**WHAT THE TASK ASKS**
Repeat the stretch of entries below from the line with "Given: Click the Funzioni tab at panel bottom" through the line with "The height and width of the screenshot is (384, 600).". Include both ends and add nothing.

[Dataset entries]
━━━━━━━━━━━━━━━━

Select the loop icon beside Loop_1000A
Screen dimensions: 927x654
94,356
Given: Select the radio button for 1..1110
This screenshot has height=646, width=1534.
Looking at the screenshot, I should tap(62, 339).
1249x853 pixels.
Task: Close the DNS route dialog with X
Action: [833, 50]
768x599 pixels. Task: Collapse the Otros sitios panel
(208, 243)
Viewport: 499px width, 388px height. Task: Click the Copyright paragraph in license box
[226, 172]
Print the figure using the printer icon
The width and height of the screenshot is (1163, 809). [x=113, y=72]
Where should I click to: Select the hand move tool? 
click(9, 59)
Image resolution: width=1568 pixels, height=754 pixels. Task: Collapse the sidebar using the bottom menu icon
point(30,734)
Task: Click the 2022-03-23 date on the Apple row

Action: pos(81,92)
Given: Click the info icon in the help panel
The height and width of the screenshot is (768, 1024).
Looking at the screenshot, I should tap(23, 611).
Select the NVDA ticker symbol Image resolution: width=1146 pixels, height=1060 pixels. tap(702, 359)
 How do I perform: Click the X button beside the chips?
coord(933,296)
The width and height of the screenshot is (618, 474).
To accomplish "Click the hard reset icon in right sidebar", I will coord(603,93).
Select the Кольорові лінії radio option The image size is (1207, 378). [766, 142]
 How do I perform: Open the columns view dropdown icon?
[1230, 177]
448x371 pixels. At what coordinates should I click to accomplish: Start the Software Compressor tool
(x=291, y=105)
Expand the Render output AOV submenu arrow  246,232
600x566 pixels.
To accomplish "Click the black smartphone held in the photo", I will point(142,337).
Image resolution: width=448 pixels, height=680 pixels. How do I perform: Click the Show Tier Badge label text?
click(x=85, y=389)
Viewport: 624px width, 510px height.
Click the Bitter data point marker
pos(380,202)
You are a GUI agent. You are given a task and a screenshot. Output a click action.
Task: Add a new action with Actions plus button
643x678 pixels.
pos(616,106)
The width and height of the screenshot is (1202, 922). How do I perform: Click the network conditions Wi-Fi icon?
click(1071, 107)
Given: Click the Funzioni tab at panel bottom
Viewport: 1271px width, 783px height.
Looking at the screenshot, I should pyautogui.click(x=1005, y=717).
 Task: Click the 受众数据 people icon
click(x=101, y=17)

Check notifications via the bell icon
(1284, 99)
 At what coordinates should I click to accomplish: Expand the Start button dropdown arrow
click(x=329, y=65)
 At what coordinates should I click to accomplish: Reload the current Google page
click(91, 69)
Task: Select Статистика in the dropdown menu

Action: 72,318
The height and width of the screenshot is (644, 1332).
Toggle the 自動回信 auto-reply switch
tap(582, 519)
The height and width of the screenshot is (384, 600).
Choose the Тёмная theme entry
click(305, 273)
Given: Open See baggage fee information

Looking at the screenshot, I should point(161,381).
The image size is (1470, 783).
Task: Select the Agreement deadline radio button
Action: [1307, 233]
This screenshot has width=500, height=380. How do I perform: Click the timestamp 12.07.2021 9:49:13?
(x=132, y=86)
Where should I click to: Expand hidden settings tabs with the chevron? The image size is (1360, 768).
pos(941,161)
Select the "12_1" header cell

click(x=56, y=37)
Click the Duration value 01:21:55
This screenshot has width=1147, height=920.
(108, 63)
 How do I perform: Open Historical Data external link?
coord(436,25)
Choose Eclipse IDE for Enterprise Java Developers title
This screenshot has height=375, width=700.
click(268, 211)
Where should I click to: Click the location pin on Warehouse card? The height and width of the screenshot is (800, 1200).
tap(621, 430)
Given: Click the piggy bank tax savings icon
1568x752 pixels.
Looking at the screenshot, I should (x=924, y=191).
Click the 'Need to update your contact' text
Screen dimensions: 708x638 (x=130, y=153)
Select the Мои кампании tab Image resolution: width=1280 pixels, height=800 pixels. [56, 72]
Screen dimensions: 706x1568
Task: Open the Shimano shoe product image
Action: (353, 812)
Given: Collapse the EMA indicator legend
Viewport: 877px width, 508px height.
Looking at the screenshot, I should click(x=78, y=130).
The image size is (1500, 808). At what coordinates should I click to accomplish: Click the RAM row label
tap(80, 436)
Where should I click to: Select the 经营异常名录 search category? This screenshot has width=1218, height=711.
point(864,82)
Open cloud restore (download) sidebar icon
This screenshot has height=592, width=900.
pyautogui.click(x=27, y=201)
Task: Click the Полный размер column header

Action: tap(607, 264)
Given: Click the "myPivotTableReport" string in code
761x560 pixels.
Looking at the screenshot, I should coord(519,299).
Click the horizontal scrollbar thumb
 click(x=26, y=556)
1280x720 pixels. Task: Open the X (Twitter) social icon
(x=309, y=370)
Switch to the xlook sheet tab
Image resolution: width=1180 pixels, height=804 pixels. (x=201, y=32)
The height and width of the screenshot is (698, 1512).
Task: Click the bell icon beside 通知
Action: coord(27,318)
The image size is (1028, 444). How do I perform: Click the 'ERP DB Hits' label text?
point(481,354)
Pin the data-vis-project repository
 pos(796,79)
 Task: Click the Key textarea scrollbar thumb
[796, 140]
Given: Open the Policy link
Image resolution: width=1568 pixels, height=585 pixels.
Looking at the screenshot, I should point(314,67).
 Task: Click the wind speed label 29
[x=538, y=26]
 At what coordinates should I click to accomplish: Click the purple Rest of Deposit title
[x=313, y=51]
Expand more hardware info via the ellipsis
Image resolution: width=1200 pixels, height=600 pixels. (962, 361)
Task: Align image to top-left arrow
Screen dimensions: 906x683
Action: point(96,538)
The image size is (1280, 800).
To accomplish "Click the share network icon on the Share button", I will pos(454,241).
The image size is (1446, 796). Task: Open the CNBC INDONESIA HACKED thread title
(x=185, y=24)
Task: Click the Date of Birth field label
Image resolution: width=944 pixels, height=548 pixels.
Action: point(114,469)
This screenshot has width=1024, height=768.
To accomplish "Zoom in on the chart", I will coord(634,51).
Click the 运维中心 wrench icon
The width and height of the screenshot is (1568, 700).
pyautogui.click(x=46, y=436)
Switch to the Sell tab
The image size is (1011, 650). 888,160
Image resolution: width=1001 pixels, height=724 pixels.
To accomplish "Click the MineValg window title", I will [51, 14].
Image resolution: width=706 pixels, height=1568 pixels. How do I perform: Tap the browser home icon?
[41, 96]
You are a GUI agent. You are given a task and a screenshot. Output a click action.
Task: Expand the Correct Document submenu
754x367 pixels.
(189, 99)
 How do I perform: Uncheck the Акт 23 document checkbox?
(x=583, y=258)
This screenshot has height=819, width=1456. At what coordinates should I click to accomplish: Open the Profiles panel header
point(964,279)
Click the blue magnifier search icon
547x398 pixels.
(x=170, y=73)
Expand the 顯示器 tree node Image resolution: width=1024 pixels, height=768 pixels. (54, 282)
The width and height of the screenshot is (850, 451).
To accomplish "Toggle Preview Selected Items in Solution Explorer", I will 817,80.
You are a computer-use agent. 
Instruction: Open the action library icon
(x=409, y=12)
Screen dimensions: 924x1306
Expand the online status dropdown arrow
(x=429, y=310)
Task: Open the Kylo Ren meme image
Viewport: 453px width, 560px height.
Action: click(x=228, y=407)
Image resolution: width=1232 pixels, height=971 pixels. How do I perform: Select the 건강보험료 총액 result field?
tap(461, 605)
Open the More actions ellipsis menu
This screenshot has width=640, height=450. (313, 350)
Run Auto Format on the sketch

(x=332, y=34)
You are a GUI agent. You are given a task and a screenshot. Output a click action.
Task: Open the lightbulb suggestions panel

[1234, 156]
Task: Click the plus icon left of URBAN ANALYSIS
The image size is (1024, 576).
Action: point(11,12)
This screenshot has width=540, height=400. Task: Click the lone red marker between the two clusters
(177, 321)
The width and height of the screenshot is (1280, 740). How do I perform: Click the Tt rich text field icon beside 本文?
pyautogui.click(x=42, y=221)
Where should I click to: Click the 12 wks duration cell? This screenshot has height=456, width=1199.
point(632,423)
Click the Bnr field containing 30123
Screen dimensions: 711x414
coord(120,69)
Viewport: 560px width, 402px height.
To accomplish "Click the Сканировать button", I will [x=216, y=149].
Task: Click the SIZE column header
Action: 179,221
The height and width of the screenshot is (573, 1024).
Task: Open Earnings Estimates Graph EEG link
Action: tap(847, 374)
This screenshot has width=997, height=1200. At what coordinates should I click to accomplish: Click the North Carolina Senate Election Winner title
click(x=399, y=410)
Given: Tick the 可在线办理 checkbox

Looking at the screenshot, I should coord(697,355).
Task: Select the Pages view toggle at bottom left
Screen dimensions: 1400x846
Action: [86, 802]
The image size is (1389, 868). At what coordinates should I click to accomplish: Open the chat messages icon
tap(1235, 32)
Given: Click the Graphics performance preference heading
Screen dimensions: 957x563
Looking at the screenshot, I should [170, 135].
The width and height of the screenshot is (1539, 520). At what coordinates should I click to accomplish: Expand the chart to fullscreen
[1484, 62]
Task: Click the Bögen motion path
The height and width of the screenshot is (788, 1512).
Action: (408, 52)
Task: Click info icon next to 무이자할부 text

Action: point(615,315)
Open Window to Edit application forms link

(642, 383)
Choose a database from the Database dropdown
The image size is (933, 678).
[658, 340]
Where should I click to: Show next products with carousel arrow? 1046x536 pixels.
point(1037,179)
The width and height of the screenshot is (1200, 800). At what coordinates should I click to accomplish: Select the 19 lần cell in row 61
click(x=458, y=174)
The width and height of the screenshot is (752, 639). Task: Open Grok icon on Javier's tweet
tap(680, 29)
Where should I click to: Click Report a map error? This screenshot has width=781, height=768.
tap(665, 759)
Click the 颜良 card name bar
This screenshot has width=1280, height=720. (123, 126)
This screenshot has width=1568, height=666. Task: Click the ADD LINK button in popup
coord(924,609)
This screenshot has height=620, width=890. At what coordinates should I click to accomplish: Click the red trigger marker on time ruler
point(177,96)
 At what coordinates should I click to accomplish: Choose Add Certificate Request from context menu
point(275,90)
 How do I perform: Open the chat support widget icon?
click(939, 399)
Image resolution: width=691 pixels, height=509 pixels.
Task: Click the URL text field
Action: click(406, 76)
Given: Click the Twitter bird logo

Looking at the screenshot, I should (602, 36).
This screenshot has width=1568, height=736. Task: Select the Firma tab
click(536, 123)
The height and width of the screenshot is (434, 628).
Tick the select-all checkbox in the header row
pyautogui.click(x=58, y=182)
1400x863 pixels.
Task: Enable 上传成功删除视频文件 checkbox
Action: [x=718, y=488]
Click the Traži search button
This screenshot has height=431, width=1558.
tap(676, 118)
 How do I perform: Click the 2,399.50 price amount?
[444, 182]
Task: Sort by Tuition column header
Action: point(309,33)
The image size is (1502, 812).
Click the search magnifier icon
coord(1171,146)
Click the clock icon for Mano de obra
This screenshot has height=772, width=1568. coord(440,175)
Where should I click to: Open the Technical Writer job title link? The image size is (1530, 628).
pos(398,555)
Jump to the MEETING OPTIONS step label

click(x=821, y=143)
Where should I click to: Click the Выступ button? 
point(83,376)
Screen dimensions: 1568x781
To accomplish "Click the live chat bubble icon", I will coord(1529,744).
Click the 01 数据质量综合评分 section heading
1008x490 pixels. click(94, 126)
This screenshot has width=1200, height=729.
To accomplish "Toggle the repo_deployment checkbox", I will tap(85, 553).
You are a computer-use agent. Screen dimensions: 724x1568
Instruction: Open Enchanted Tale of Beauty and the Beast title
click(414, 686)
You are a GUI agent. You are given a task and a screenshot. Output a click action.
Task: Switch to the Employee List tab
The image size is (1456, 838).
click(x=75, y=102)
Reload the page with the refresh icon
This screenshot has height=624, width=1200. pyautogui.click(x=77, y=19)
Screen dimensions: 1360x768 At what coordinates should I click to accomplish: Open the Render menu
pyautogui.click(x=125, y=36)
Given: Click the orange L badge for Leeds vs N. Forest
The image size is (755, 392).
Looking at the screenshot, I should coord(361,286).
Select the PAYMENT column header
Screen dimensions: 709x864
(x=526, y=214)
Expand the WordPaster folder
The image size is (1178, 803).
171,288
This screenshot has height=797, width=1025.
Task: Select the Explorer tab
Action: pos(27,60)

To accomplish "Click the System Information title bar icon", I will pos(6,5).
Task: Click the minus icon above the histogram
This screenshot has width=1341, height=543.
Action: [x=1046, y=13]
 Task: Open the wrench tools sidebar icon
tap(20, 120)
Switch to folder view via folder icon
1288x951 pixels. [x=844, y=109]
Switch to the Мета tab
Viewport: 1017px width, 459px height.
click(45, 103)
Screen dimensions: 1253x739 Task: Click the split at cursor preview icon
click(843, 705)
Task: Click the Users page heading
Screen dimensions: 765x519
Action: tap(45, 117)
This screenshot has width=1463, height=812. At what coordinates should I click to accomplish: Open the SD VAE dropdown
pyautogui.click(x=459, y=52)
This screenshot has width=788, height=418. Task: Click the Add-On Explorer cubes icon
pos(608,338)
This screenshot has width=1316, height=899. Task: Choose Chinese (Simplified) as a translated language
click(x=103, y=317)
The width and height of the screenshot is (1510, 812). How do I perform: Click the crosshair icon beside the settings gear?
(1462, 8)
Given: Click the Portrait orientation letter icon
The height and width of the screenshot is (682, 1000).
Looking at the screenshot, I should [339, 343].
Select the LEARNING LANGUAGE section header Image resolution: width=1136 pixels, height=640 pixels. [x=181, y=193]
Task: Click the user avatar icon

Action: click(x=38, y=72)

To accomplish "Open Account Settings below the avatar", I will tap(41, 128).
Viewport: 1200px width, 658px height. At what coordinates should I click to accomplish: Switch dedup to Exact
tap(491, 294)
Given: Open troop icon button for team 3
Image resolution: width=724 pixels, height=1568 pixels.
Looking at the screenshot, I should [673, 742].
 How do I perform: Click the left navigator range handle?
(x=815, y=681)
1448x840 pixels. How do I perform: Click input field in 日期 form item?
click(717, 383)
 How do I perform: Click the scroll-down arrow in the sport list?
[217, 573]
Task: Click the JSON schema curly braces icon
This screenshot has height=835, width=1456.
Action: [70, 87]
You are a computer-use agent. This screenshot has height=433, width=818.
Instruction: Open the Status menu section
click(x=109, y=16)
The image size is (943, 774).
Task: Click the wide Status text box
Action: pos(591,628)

━━━━━━━━━━━━━━━━

**ANSWER AREA**
Given: Click the Funzioni tab at panel bottom
Viewport: 1271px width, 783px height.
Looking at the screenshot, I should pyautogui.click(x=1005, y=717).
 Task: Click the 受众数据 people icon
click(x=101, y=17)

Check notifications via the bell icon
(1284, 99)
 At what coordinates should I click to accomplish: Expand the Start button dropdown arrow
click(x=329, y=65)
 At what coordinates should I click to accomplish: Reload the current Google page
click(91, 69)
Task: Select Статистика in the dropdown menu

Action: 72,318
The height and width of the screenshot is (644, 1332).
Toggle the 自動回信 auto-reply switch
tap(582, 519)
The height and width of the screenshot is (384, 600).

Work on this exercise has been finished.